How does the newest MS drug compared with other MS drugs approved by the FDA in the last few years? Although natalizumab reduces relapse rates by about 68 percent, and appears to produce a 50 percent reduction in the probability of sustained disability, the drug brings with it a 1 in 3,000 chance of causing progressive multifocal leukoencephalopathy (PML), which usually causes death or severe disability. The risk of PML is increased in people who carry antibodies for the common John Cunningham, or JC virus, which typically lies dormant in the gastrointestinal tract, but can cross the blood-brain barrier and infect oligodendrocytes and astrocytes.
“We stratify the MS world into two populations — those that are JC antibody negative and those that are JC antibody positive,” said Timothy L. Vollmer, MD, professor and director of clinical research in the University of Colorado School of Medicine's department of neurology. “In JC-negative patients, natalizumab remains a very attractive therapy, but in patients who are infected with the JC virus, the cumulative risk of PML approaches 1 in 400. If chemotherapy or immunosuppressants are involved, the risk approaches 1 in 80.”
Patients who take fingolimod face a small risk of serious side effects, including skin cancer, viral infections, and potentially fatal heart rhythm disturbances.
Teriflunomide can have negative effects on blood pressure, bone marrow, liver, kidneys, skin, peripheral nerves, among other areas.
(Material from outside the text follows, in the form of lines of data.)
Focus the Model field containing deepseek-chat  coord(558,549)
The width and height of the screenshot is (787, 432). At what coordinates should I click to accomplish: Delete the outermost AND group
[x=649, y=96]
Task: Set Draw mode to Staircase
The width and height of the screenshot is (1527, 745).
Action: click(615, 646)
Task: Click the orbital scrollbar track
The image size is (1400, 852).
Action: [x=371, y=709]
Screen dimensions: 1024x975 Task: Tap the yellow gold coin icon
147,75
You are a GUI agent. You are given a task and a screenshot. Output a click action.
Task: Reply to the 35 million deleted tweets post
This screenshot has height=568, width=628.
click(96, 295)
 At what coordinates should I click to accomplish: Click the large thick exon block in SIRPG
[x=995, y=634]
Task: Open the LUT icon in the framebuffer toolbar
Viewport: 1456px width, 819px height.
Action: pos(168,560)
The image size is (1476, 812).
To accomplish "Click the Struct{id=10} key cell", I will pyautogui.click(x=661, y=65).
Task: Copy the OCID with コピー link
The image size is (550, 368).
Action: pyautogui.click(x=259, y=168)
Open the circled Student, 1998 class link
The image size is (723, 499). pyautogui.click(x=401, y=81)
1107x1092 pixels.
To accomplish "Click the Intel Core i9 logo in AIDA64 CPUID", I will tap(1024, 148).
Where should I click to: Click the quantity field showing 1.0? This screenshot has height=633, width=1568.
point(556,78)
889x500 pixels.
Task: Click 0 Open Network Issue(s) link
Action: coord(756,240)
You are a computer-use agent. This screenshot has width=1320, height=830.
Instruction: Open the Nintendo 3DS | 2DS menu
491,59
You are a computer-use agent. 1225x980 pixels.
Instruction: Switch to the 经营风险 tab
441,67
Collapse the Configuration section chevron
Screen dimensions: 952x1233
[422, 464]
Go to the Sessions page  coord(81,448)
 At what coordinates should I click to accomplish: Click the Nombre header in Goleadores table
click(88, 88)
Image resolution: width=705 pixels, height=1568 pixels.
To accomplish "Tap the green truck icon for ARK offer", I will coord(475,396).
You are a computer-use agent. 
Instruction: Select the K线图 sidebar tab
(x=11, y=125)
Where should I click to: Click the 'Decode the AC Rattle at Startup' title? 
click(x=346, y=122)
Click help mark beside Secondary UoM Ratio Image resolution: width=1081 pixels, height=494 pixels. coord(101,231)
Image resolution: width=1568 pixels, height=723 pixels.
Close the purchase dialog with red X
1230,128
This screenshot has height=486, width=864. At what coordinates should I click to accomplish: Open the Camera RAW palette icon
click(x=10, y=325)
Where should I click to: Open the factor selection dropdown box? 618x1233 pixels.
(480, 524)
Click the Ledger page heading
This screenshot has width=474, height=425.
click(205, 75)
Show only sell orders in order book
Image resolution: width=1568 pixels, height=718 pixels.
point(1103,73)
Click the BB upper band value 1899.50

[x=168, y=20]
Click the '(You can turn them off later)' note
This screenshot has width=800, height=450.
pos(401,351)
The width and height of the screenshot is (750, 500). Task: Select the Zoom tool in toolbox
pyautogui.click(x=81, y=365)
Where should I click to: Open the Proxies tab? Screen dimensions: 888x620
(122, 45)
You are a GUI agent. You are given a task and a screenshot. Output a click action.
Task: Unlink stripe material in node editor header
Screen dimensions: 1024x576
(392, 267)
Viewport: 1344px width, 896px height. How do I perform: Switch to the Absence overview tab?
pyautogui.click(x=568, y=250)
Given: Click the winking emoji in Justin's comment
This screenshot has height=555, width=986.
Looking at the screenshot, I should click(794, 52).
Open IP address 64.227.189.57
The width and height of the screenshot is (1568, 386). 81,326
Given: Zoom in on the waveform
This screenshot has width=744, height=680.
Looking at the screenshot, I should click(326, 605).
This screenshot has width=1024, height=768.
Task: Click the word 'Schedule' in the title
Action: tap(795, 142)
“I don't see any reason to put patients on first-line injectables now that dimethyl fumarate and fingolimod are available,” said Dr. Vollmer. “I don't know if one is superior to the other — that's still an open question — but we do know that both are superior to the current first-line agents.”
Dimethyl fumarate is likely to take the largest bite out of the market for glatiramer acetate, according to Dr. Corboy. “The main attraction for glatiramer acetate has been safety, and it is a safe drug,” he said, “but if dimethyl fumarate is perceived to be equally safe and oral and better, why would anyone take glatiramer acetate?”